ENTRIES PROVIDED:
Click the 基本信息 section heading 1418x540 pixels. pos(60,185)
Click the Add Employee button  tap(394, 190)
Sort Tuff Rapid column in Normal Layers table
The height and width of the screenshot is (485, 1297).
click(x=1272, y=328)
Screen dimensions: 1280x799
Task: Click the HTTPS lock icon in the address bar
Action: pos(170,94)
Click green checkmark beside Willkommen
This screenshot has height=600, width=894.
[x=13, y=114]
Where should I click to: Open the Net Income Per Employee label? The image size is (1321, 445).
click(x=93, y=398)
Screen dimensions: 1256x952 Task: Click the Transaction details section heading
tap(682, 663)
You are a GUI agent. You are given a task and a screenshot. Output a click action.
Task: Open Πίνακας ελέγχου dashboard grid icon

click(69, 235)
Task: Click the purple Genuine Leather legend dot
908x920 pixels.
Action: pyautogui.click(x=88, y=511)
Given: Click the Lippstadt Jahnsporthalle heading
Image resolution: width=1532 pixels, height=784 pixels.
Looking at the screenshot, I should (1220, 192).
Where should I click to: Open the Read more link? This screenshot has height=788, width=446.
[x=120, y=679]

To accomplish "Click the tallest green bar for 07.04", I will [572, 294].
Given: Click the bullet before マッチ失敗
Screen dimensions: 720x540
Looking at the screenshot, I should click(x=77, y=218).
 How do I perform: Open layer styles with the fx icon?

AIM OF THE EXERCISE: Reproduce every line from the preceding data in which the word "green" can be found.

REPLY:
Click green checkmark beside Willkommen
To accomplish "Click the tallest green bar for 07.04", I will [572, 294].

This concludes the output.